2. Tabs 3 to 9 of Exhibit FA-1.
3. The expert report of Joseph Michael Rose dated 19 October 2023.
1. The Defendant pays the Plaintiff's costs of the Motion.
The affidavit evidence relied on was not short. The court bundle comprised 2 lever arch folders including documents extracted from in excess of 9,000 pages of material in the costs assessment process and appeal to date.
In relation to the affidavit of Joseph Michael Rose, I refused leave fundamentally on the basis that the document is a written submission and does not offer expert opinion of fact. Mr Rose opined conclusions, which are matters for the ultimate determination of the Court in the appeal and which were well within the expertise (unchallenged) of the costs assessors below. I note that in Gazecki v McCabes Lawyers Pty Ltd (2020) 102 NSWLR 259; [2020] NSWCA 98, Basten JA at [43] (Leeming JA and Simpson AJA agreeing) said of a rehearing such as this: "a lower standard of scrutiny may well be applicable to an assessment of what costs are fair and reasonable in the circumstances of the particular case. Particularly is that so where a specific body of costs assessors, appointed solely for that function, reach evaluative judgments. Furthermore, costs assessors are expected to ensure consistency of approach, being a standard which cannot readily be applied by a reviewing Court with limited experience of such matters." (bold added for emphasis)
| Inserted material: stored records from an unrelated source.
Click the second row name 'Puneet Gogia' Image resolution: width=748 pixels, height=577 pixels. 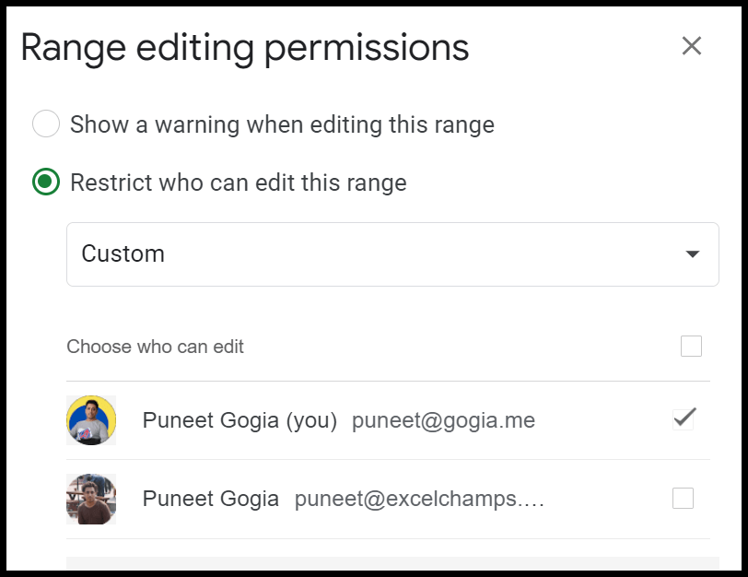[210, 499]
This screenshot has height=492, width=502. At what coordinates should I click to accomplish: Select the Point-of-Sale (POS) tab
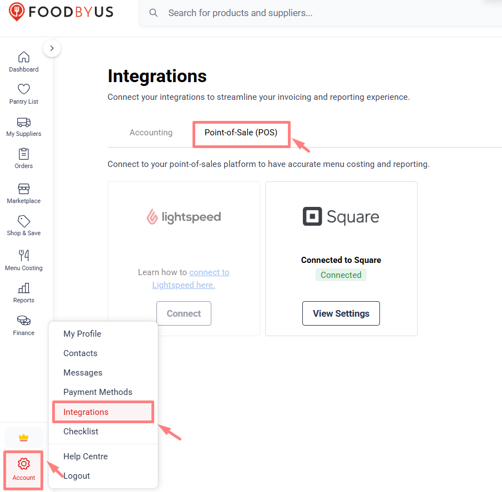click(241, 133)
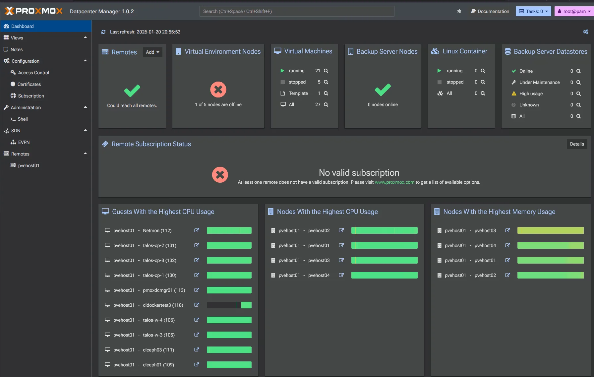Collapse the Remotes tree section

pos(85,154)
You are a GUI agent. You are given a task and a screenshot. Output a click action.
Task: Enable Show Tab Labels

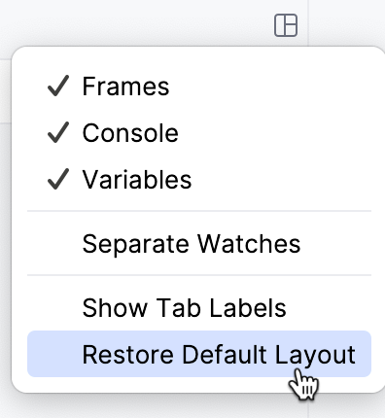(x=199, y=307)
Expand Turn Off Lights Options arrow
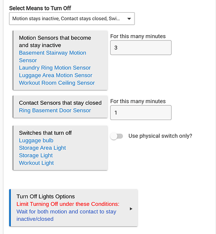Screen dimensions: 216x234 (131, 209)
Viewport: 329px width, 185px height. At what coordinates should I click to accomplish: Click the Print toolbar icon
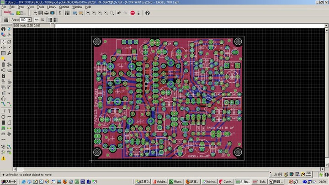tap(46, 13)
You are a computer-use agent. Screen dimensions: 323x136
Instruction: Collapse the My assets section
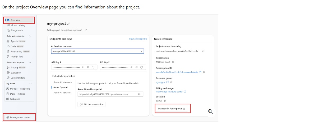coord(30,84)
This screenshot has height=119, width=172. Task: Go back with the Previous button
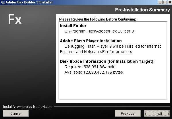tap(128, 113)
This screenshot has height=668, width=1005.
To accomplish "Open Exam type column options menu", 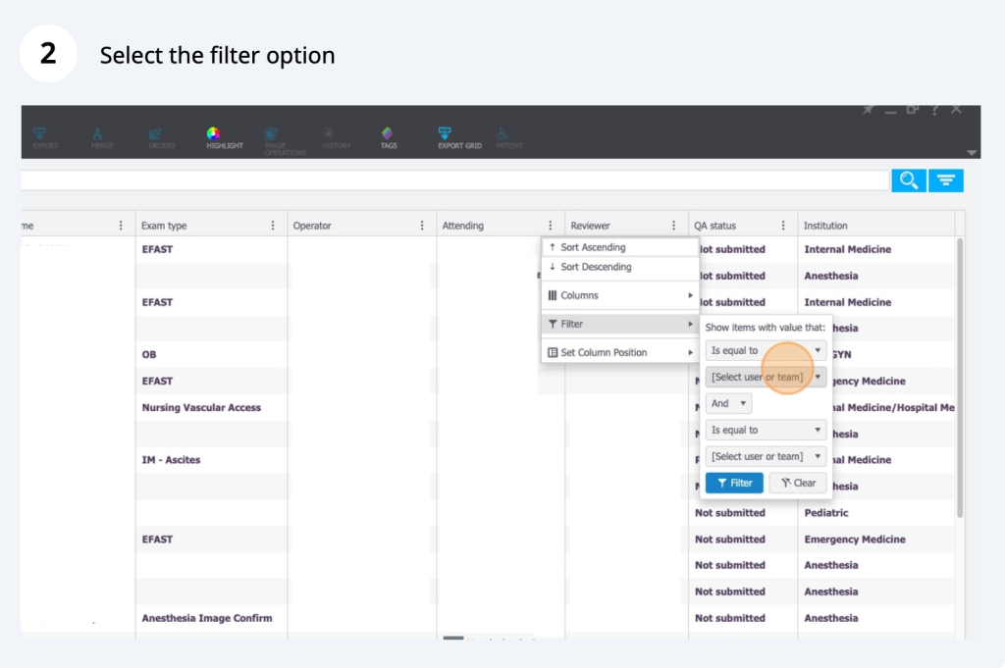I will [x=273, y=226].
Nothing from within the affidavit of Mr Rose was identified to me as a matter in which the Court, or, on referral of the matter out to a referee of requisite expertise, the referee would be lacking or would be otherwise assisted by.
In this regard, Mr Rose was briefed to answer a list of questions of law set out at [11] of his report. His professional education and training, as described by him at [3] of his report, discloses his expertise as having obtained the qualification Costs Lawyer within the jurisdiction of England and Wales in 2014, being a qualification regulated by the Costs Lawyer Standards Board which he described as "a separate legal profession" in those jurisdictions "focused solely on the practice of legal costs". He was admitted to practice in New South Wales as recently as 11 December 2020. He has only ever practised "exclusively in the area of legal costs since April 2010".
In my assessment, that education, training and experience would not place him in a position of advantage over that of a referee or a judge of the Court in the assessment of such matters with which he deals, such as whether or not costs of responses to emails by Mr Amirbeaggi were fair and reasonable. In my opinion, that assessment requires operational legal practice management skills and experience. Evaluation of what is fair and reasonable will often require the assessor to possess a deep experience, even an intimate connection, with how things are professionally and efficiently done by competent and ethical lawyers within the subject jurisdiction. Mr Rose's CV does not disclose any "hands on" experience in the conduct of legal practice in NSW.
In Ahern v Aon Risk Services Australia Ltd [2022] NSWSC 702 at [67], and after referring to the function of assessing fairness and reasonableness of charges for legal work as "a matter for evaluation on the infinitely variable combinations of circumstances that occur from case to case", Fagan J said: "The purpose of adducing evidence from costs consultants could only be to introduce their expert opinions as to the appropriate hourly rate for [the solicitor] in this case. The Court would be unlikely to receive expert evidence for that purpose. For the Plaintiffs to ask the Court to grant leave and to uphold an appeal ground upon the basis of such opinions would be to propose that the judgment of the Plaintiffs' own privately engaged experts should prevail over that of the statutorily appointed experts." I respectfully agree.
The assessment of fair and reasonable costs requiring consideration of whether or not it was reasonable to carry out the work, whether or not the work was carried out in a reasonable manner and for a reasonable fee, will often require regard be had to such things as the skill, labour and responsibility displayed by the legal practitioner, the complexity, novelty or difficulty of the matter, the quality of the work done, and whether the level of expertise was appropriate to the nature of the work done.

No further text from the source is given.